Mayor Johnson announces $100k investment in Builders of Hope CDC’s public safety initiative
“Blight remediation is a proven strategy for crime reduction,” the mayor said.
DALLAS — Mayor Eric Johnson this week announced that the Safe Communities Fund — a private philanthropic fund created by the mayor — has awarded a $100,000 grant to support a new public safety initiative in the Mill City neighborhood.
Builders of Hope — a nationally recognized Community Development Corporation — is leading the initiative, which aims to address abandoned lots and buildings through a block-by-block remediation approach. The initiative is in line with the Mayor’s Task Force on Safe Communities’ recommendations to reduce violent crime in Dallas.

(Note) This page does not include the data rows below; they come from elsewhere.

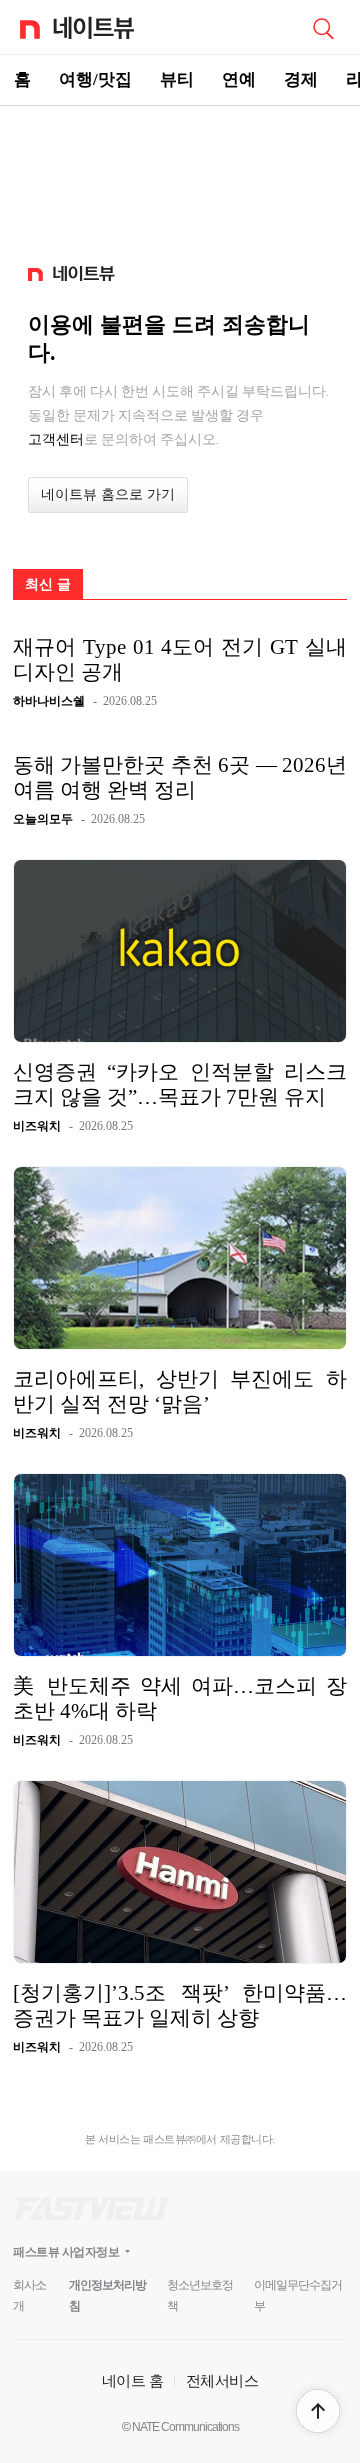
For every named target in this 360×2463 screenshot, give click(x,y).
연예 (239, 79)
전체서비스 (222, 2380)
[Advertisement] (180, 176)
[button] (318, 2411)
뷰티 (177, 79)
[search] (323, 27)
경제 (301, 79)
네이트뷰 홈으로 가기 (108, 494)
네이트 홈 (133, 2380)
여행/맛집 (95, 79)
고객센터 (56, 439)
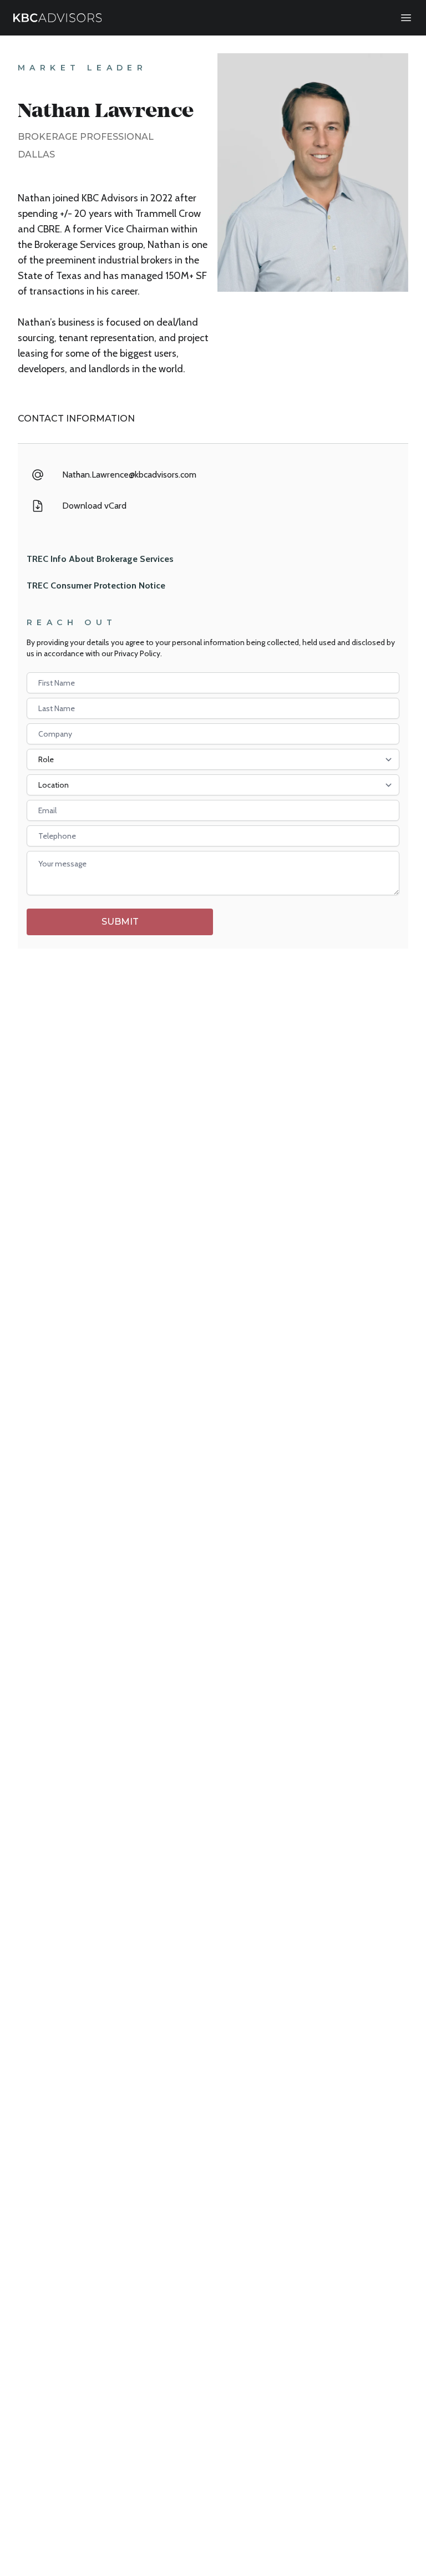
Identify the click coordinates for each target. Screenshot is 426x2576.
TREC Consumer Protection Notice (96, 585)
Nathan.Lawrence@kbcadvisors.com (129, 474)
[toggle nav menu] (406, 17)
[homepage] (57, 17)
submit (120, 921)
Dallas (36, 154)
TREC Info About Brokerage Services (100, 559)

“Public safety is our top priority, but it is not solely the responsibility of law enforcement,” Mayor Johnson said. “To achieve our goal of becoming the safest major city in the United States, we need the assistance of community-based efforts such as this one. Blight remediation is a proven strategy for crime reduction, and I firmly believe this investment in a strong — but historically underserved and overlooked — community will pay dividends for our entire city. I am grateful to Builders of Hope for leading this project, and I hope we can replicate it in other parts of our city as we continue to strive to build safer communities.”
The grant marks the latest in a long series of public safety policies and initiatives led by Mayor Johnson. The Safe Communities Fund — a privately raised fund sponsored by the Communities Foundation of Texas — was established in 2020 to support strategies developed by the Mayor’s Task Force on Safe Communities, a group that included public safety experts, academic thought partners, community advocates, and faith leaders. Mayor Johnson created the Task Force shortly after he took office in 2019. The mayor charged the Task Force members with researching and recommending data-driven non-policing strategies to prevent and deter violence in Dallas.
The Task Force identified four data-driven strategies that have proven to reduce violence in other U.S. cities, including “remediating blighted buildings and abandoned lots in high-violence locations.” Academic research suggests that initiatives that address the built environment of a neighborhood can substantially decrease crime and save taxpayers’ money at a relatively low cost.
The Dallas City Council agreed to fund the mayor’s strategies — and a new Office of Integrated Public Safety Solutions to implement them — in the Fiscal Year 2020–21 budget. Funding has been included in every annual budget since then. The mayor has also been pursuing policy changes that are meant to enhance the city’s targeted blight remediation efforts this year.
Data based on a 2018 study of a blight remediation effort in Philadelphia found that neighborhoods where vacant lots were cleaned up experienced a 29% reduction in gun violence, a 22% decrease in burglaries, and 30% drop in nuisances such as noise complaints and illegal dumping.
The initiative’s overall goals include:
- Reducing the risk of violent crimes from occurring in the community;
- Reducing the amount of crime that occurs in the community over the course of the initiative;
- Increasing resident satisfaction with the quality and condition of their neighborhood; and
- Providing an efficient alternative to the city’s current 311/Code Compliance model for addressing blight.
Builders of Hope has established a 30-year track record of cultivating transformation in historically disinvested communities in Dallas through building quality affordable housing and vibrant communities. The nonprofit has partnered on this initiative with the Mill City Community Association, the Child Poverty Action Lab, Zeal Analytics & Development Services, the Office of Integrated Public Safety Solutions, South Side Quarter Development Corporation and The Muse Family Foundation.
Mill City has struggled with criminal activity that presents an ongoing challenge to the neighborhood and its residents. Since 2017, in the two census tracts that make up Mill City — home to more than 5,000 households — the Dallas Police Department has reported more than 400 theft offenses and more than 400 property destruction offenses, nearly 300 burglaries, almost 200 motor vehicle theft cases, more than 100 robberies and over 550 assaults documented.
James Armstrong, President & CEO of Builders of Hope, said investments into grassroots initiatives such as this one are the key to building a more equitable city.
“Like housing, public safety is a cornerstone of a healthy thriving neighborhood,” Armstrong said. “And the more we can invest in non-enforcement solutions, the quicker we’ll see movement on improved public safety,”
Additional funders of this work include the Communities Foundation of Texas and the Muse Family Foundation. Dallas City Councilmember Adam Bazaldua also announced he is contributing $50,000 of his discretionary American Rescue Plan Act funds to the initiative.